Two recent developments have readied the satellite industry for IP routers, according to Pelton. One is an explosion in the capacity of satellites, from a typical capability of about 2Gb per second (Gbps) to as much as 150Gbps. This became possible because of technology that let satellites tap into a set of frequencies called the Ka band, as well as a new antenna technology called “spot beams.” Rather than using one antenna to reach a whole continent, some satellites now have many antennas, each focused on a certain area. All these “spot beams” can use the same frequency at the same time, which multiplies how much data can be transmitted on that frequency, Pelton said.
That capacity is needed as users demand higher performance for new forms of content, especially video, Pelton said. And satellite broadband providers are already converting their land-based backhaul networks to IP, so they want to extend it across their infrastructure, he added.

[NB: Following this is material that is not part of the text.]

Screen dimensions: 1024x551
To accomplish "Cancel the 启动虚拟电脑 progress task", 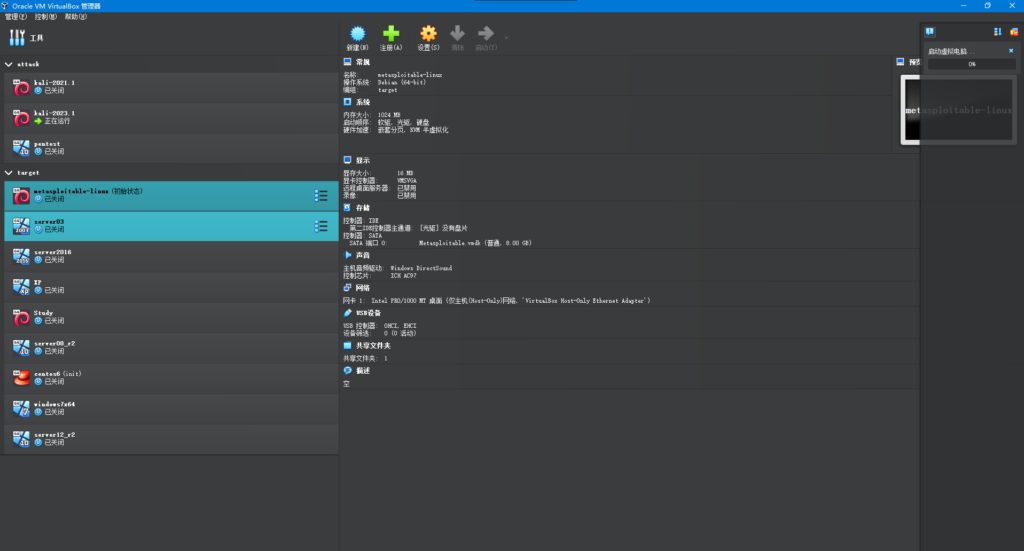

Cisco already has one IP router in space. About five years ago, the company modified one of its Mobile Access Routers and sent it into orbit on a scientific satellite. Cisco has used that router for experiments, but it has little capacity and not enough power available to operate full time, Pelton said.
The real test begins with the launch of a purpose-built device that is already in the IS-14, a major communications satellite from satellite operator Intelsat, awaiting a launch scheduled for the end of this year. IS-14 originally was set to go up in the first quarter of this year, but the date was pushed back by overall launch delays at the Kennedy Space Center in Florida, Cisco said. Once IS-14 is in orbit, the U.S. government will experiment with the router for three months, after which carriers and private enterprises will test it for about a year, Pelton said.

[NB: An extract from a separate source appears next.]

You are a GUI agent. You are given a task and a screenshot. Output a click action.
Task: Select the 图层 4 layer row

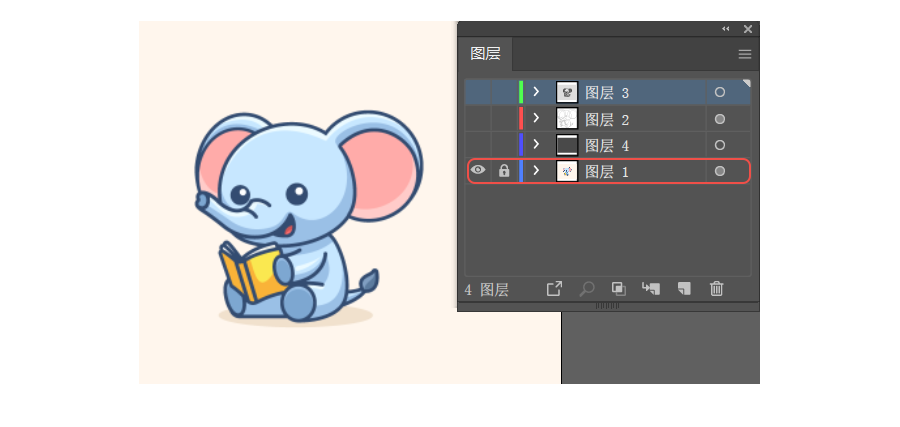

A space-based router can't be built from inexpensive, off-the-shelf components, Pelton said. Everything down to the processors themselves has to be built to withstand large amounts of radiation over an expected life span of 15 years, so Cisco turned to specialized component providers. Cooling is also a problem, despite the extreme cold of the vacuum of space, because there are no convection currents to move heat away from the router. Therefore, the router effectively needs to have a heat sink that makes contact with outer space itself, Pelton said.